Design Prospective cohort study. Data from were analyzed at 6 years of age. Multivariate logistic regression analyses were performed for all children and for children without skin or allergic symptoms within the first 6 months of life to take into account reverse causality.
Setting Germany.
Participants A total of 2073 children in the ongoing LISA birth cohort study.
Intervention Questionnaires were completed by the parents at birth and when the children were 0.5, 1, 1.5, 2, 4, and 6 years of age. At age 2 and 6 years, children also underwent blood collection and physical examination.
Outcomes Physician diagnoses of eczema, asthma, and allergic rhinitis (collected through parent report and medical records).
Main Results A delayed introduction of solids (past 4 or 6 months) was not associated with decreased odds for asthma, allergic rhinitis, or sensitization against food or inhalant allergens at 6 years of age. On the contrary, food sensitization was more frequent in children who were introduced to solids later. The relationship between the timing of solid food introduction and eczema was not clear. There was no protective effect of a late introduction of solids or a less diverse diet within the first 4 months of life. However, in children without early skin or allergic symptoms, eczema was significantly more frequent in children who received a more diverse diet within the first 4 months.

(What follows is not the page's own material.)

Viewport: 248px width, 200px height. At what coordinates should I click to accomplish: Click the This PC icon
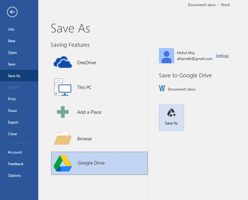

Conclusions There is no evidence that delayed introduction of solids beyond 4 or 6 months prevents asthma, allergic rhinitis, and food or inhalant sensitization at the age of 6 years. For eczema, the results were conflicting, and a protective effect of a delayed introduction of solids cannot be excluded. A true protective effect of a delayed introduction of solids on food sensitization seems unlikely.
Commentary “When should I start feeding my baby solids?” This is a question pediatricians and family physicians confront regularly—especially given the rising incidence of allergy in children and the suspicion that infant dietary practices play a role. However, most evidence behind the recommendations for the timing of solid food introduction for infants has been conflicting and of limited quality. Against this backdrop, the analysis of the LISA birth cohort contributes high-quality evidence of the relationship between infant feeding and allergic disease in the largest birth cohort studied to date. In this study, the authors examined whether delayed introduction of solid foods (>4 or >6 months) prevents the development of allergic disease. Conducting research on infant feeding poses a number of challenges. First, there is the potential for parent recall bias and the use of imprecise definitions to classify disease. The authors overcame these issues by obtaining prospective feeding histories, collecting disease reports from parents and physicians, and conducting the analysis at 6 years of age—when asthma and allergic rhinitis are easier to diagnose. Second, there is the challenge of reverse causality that occurs when parents of infants with early allergy symptoms delay introduction of solids. This results in a false association between late feeding and allergic symptoms. To address this bias, the authors stratified their analyses by report of early allergy symptoms but still found no relationship between delayed introduction of solids and development of asthma, allergic rhinitis, and food or inhalant sensitization. However, the results for eczema were conflicting, a finding that will likely influence physicians' recommendations for infants with eczema or a positive family history. Overall, this is a well-conducted study that provides useful evidence on infant feeding practices for pediatric practitioners and parents.